China growing in profitability say NZ exporters
Auckland, 29 May 2006
China growing in profitability say New Zealand exporters
Auckland, 29 May 2006 – The latest Export Barometer by DHL, the world’s leading express and logistics company, finds that exporting to China is becoming increasingly profitable for New Zealand companies.
The fifth DHL Export Barometer has revealed that China is now the third most profitable destination for New Zealand goods and services, pushing the Pacific and the United Kingdom down to fourth and fifth place. China was the seventh most profitable country in the November 2005 issue of the survey.
Although Australia continues to be the most lucrative destination for New Zealand goods and services, followed by North America, the number of exporters perceiving it as the most profitable has dropped to 40 per cent from 48 per cent. Australia’s decline was also reflected in the six per cent drop in the percentage of exporters trading there in the last six months.
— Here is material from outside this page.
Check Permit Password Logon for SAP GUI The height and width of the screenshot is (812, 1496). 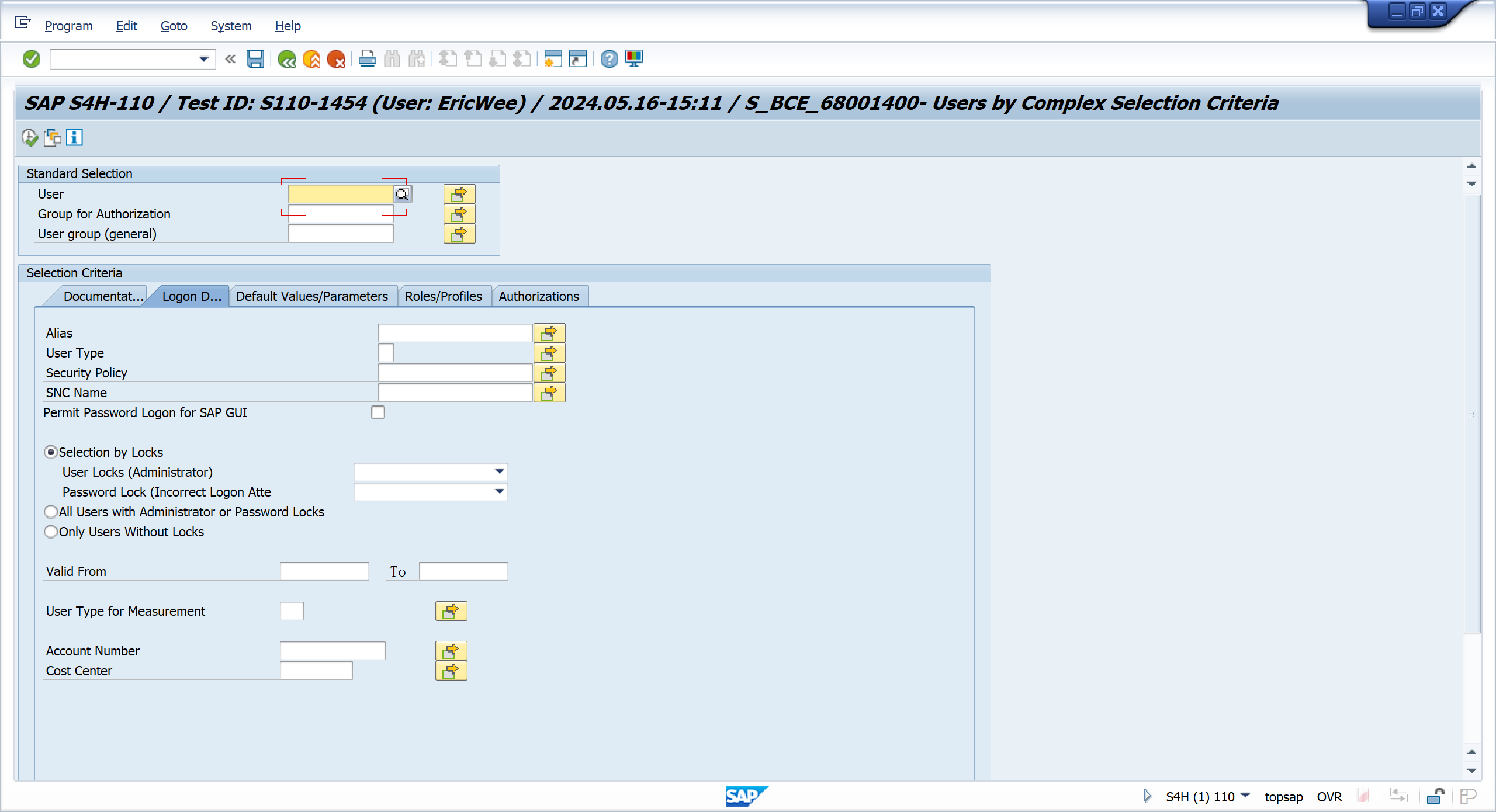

Developed by DHL Express in consultation with New Zealand Trade and Enterprise (NZTE), the DHL Export Barometer remains the only large-scale evaluation of export confidence within this country. The results gauge the opinions of experienced New Zealand exporters, with 73 per cent of those surveyed exporting for more than ten years.
DHL Express New Zealand General Manager, Derek Anderson, said given the size of the Chinese market and the potential gains to be made in the country it is no surprise that exporters are beginning to reap the rewards.
“The May 2006 survey shows that it takes time to develop a successful presence in China,” he said. “Of the companies that export to China and view it as the most profitable market for their business, 67 per cent have been exporting there for ten years or more. The results also show that 43 per cent of these exporters are from the services sector, and 23 per cent are agriculture or food and beverage exporters”.
“However despite this positive perception from exporters, New Zealand’s exports to China have remained steady and did not increase in the last six months,” he said.
New Zealand Trade and Enterprise Chief Executive, Tim Gibson, said that he is extremely encouraged to see these results, which reflect that exporters are beginning to see real benefits from this market of 1.5 billion people.
“The results underline the importance of planning for the long term before launching into China and broader Asia. It is vital to take the time and build strong relationships in the market, and not expect an immediate return,” he said.
“The China market is large and dynamic and a New Zealand Inc approach targeting key sectors is vital because we don’t have the volume or scale to compete across the board. NZTE has successfully supported businesses under the New Zealand New Thinking banner in several recent initiatives in the region, showing that a joint approach can make the difference.”
Cavalier Bremworth has been exporting premium quality carpets to China for over ten years and the product is now being fitted into four and five star hotels across the country. "It's all about being patient and making sure you return to the market as often as you can. Taking the time to select the right partner and then developing the trust and cooperation you need is crucial to building a profitable business," said Bill Doody, Export Manager Asia.
"At Cavalier Bremworth we spend a lot of time on agent training because our products are a bit different, better quality than local carpet, so we have to make sure our agents can explain what makes it better and why it's more expensive."
Views differ on China Free Trade Agreement
However, the prospect of a Free Trade Agreement with China still has a tendency to polarise exporters. While most New Zealand exporters view Free Trade Agreements (FTAs) in a positive light, the China-New Zealand agreement does not fit this mould.
Views differ across the sectors, with exporters in the manufacturing sector showing concern that a trade agreement with China, which produces cheaper manufactured goods, will have a negative impact on their businesses. In contrast, almost half of New Zealand exporters (49 per cent) believe that the China-New Zealand Free Trade Agreement will have a positive impact on their businesses.
China moves up in profitability, other
markets remain similar
Despite the emergence of China as a major player, New Zealand’s key export markets remain largely the same. The good news is that many of these markets have seen increases in trading in 2006, including the United Kingdom (up by nine per cent), Eastern Europe (up by five per cent), South and Central America (up by six per cent), and Korea (up by six per cent).
South East Asia, South Asia and the Pacific (including Australia) are the key geographic regions for exporters, with 88 per cent of those surveyed saying they exported to these regions and that they have been the most profitable for their businesses. Exporters also expect the highest increase in export orders in the next 12 months (55 per cent) will come from these regions.
A significantly higher proportion of New Zealand companies export to Europe, Middle East and Africa (57 per cent), compared to the previous six months (50 per cent).